Last week’s blog post really struck a cord with many of you and I wanted to expand further on this subject and it’s going to take several more weeks to cover it all.
This may be hard to swallow, but the competition is not your problem. You are your problem. You must change and it could be more than one thing that you need to change. But the first change is being honest with yourself and admitting that you have to change your mindset, beliefs, or even your identity… how you see yourself and your role as salesperson. I do know this: You cannot do anything about your competition so stop blaming them and start responding differently. You’ll waste less time and feel better about what you do.
How much does one set of bed clothes and a nice dining room table cloth cost?
I wish I could introduce you to Christina. I met her last year and she works for a company here in Manhattan that sells high quality linens around the world. She told me that she had just returned from a sales call in Italy. Now, how do you spend money on airline tickets and hotels just to sell some linens and expect to make a profit? I was really confused.
Here was her answer. She said, “We know who our customers are and what they want. We also know who we are and what we do. We don’t serve everyone, only the very wealthy. In fact, we are very carful who we will even talk to because we can’t waste our time and money. We have to be really good at disqualifying our prospects. We only work for those who want the very highest quality in linens.”
She said, “Before I flew to Italy, I talked to her people and set a time to meet. When I arrived I waited about an hour on this lady. She looked through all my samples and placed an order for $1,000,000. And there is more to do later.
I was in shock! This really expanded my mind of what was possible. Do you think Christina defends her pricing? No, she just knows who she is and what she does. She knows what her clients want and her focus is on them.
You get your energy from focusing on your clients. Don’t focus on your competition. However, not everybody is your client. Disqualify those people who are only making decisions based on price if you are more expensive. If you win their business, all you have to look forward to is losing it when a cheaper price comes along, and believe me it will.

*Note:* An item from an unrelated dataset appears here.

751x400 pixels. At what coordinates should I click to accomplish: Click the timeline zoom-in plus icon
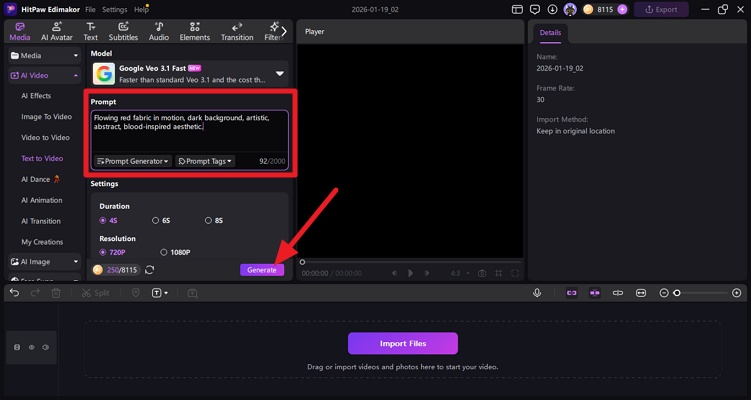click(737, 293)
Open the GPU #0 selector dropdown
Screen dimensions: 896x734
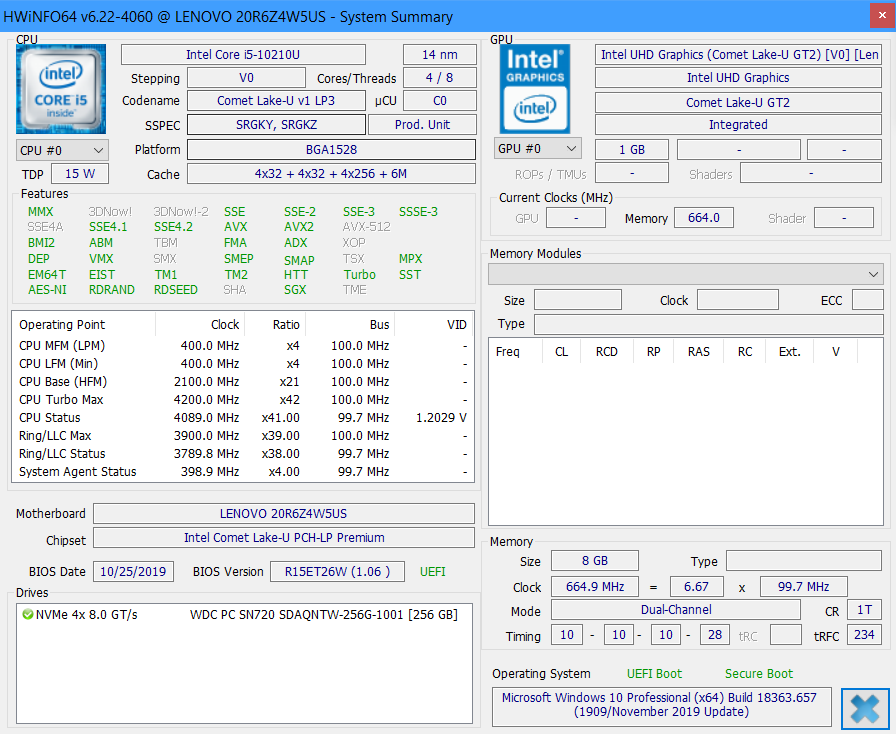click(537, 149)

I had a client tell me he liked doing business with us because of how we responded when there was a problem. He was willing to pay more. I also refused to give a builder a price to insulate his next house because every fifth or sixth house he framed he gave it to the competition.
I had spent three or four hours of my afternoon making sure that our crew had what they needed so this builder could get his framing inspection. I made a trip to Home Depot, paid double for some R=30 batts, shoved them in the back seat of my car and took care of him. We finished in time and he got his framing inspection and sheet rocked the next day.
To my frustration, he gave the next house to the competition with no explanation as to why after I had emailed him the quote. So on the next house when he asked for a quote, I said “no.” I said, “You know what we charge. If you want me to insulate it, I’ll be happy to tell you what it costs. If there is a problem we can talk. You know that each house is about $1,500 to $1,700 because we’ve done 40 or 50 of them.
I also told him that this is NOT the kind of relationship that I wanted. I want to build trusting relationships with builders, serve them and do a great job and not have to worry about clients shopping around and changing suppliers over money. I can’t be the cheapest every time. There is always somebody willing to do it for less and it’s not me. So please use the other guy if you want, or use me if you want, but I’m not going to place myself in a competitive situation every time.
He used the other guy that time and then he gave me the next house and I never had another problem with him again.
What’s the lesson. Establish healthy boundaries for yourself and learn how to say “no” to prospects who don’t qualify. Sales is about asking not telling. You have to ask a lot of questions to determine if it even makes sense to do a presentation. After all, it may not.